Kritischer zu sehen ist die Kostenquote. Die ausgewiesene Gesamtkostenquote von 1,59 % ist für einen Rentenfonds eher hoch. Gerade in einem Segment, in dem viele Anleihefonds und ETFs günstiger sind, muss ein aktiv gemanagter Fonds diese Kosten dauerhaft durch Mehrertrag rechtfertigen. Im Berichtsjahr ist ihm das gelungen. Ob das auch in künftigen Jahren gelingt, hängt stark davon ab, ob die aktive Auswahl von Nachrang- und Kreditpapieren weiterhin einen Mehrwert liefert.

Auffällig ist außerdem der Netto-Mittelabfluss. Im Geschäftsjahr flossen per saldo rund 2,12 Mio. Euro ab, und auch die Zahl der umlaufenden Anteile sank weiter. Das kann verschiedene Gründe haben, etwa Anlegerumschichtungen oder Gewinnmitnahmen. Es ist kein Alarmsignal, aber es zeigt, dass der Fonds zuletzt kein starkes Vertriebswachstum hatte.

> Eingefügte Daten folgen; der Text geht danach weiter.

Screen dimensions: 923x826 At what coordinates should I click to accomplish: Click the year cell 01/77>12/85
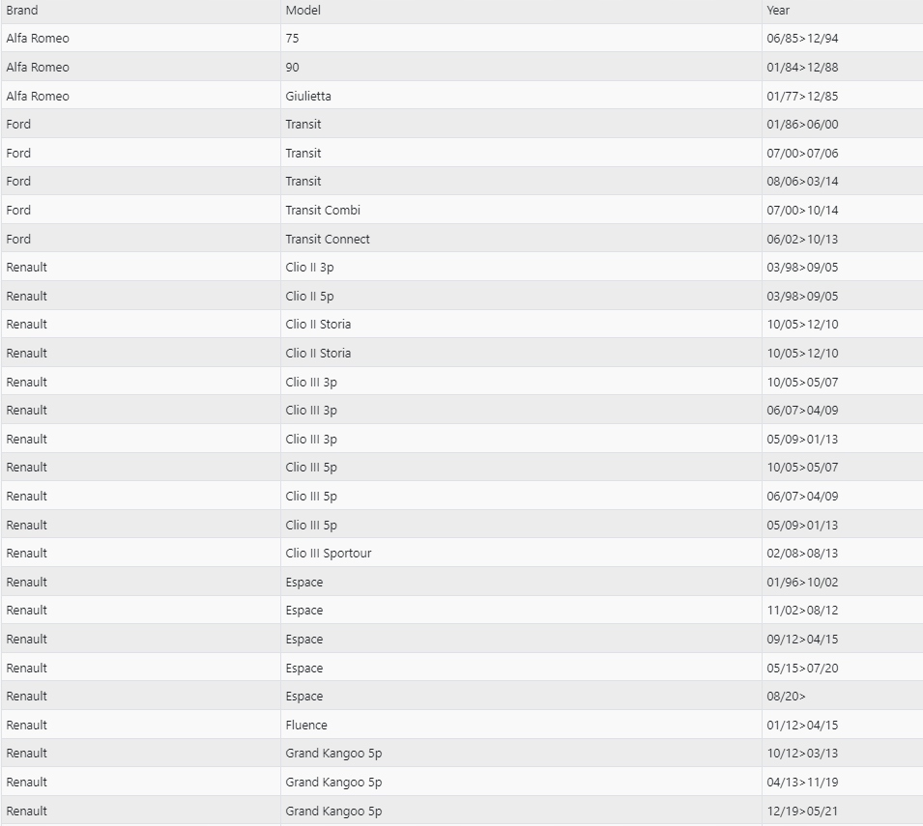point(802,96)
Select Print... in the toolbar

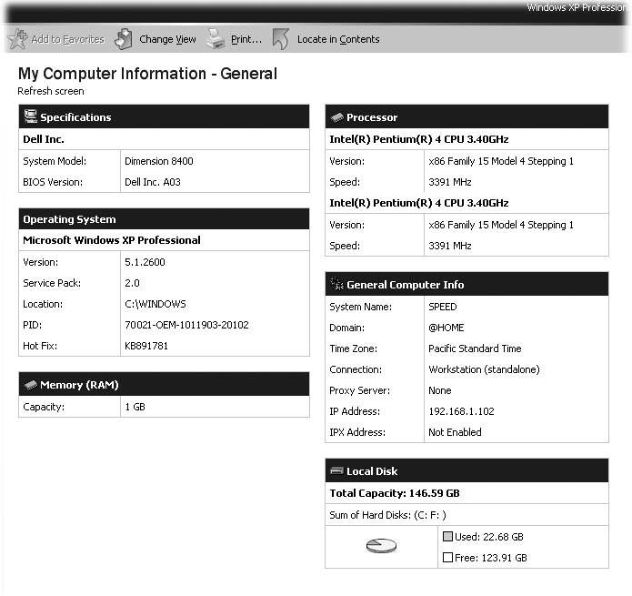tap(246, 39)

Das Fondsvermögen sank von 38,43 Mio. Euro auf 37,47 Mio. Euro. Die Größe ist ausreichend, aber nicht besonders hoch, was man bei kleineren Spezialfonds im Blick behalten sollte.

Positiv hervorzuheben ist, dass keine Derivate eingesetzt wurden, obwohl sie laut Anlagestrategie möglich wären. Das macht die Portfoliostruktur transparenter. Auch der Prüfungsvermerk von PwC ist uneingeschränkt, und laut Bericht gab es keine wesentlichen Ereignisse nach dem Stichtag. Die Liquiditätsrisiken werden im Bericht nicht als außergewöhnlich dargestellt; schwer liquidierbare Vermögensgegenstände lagen bei 0,00 %.

Unterm Strich ist der Fonds aus Anlegersicht kein klassischer Sicherheitsbaustein, sondern eher ein ertragsorientierter Rentenfonds für Anleger, die im Anleihesegment bewusst Kredit- und Nachrangrisiken eingehen möchten. Die gute Jahresperformance spricht für die Kompetenz des Managements in diesem Marktumfeld. Gleichzeitig hängt der Erfolg stark davon ab, dass sich Kreditspreads, Bankanleihen und Nachranganleihen weiter stabil entwickeln. Bei einer Verschärfung von Bankenstress, Rezessionsängsten oder einer erneuten Spreadausweitung könnte der Fonds deutlich anfälliger sein als ein defensiverer Rentenfonds.

Fazit:
Für Anleger mit mittlerer Risikobereitschaft, die im Euro-Anleihebereich mehr Rendite als bei Staatsanleihen suchen, kann der Fonds interessant sein. Wer jedoch unter einem „Rentenfonds“ vor allem Stabilität, hohe Bonität und defensiven Kapitalschutz versteht, sollte beachten, dass dieses Produkt klar kredit- und finanzsektorlastig positioniert ist. Die Rendite von 2025 ist überzeugend, wurde aber mit Risiken erkauft, die man als Anleger bewusst akzeptieren muss.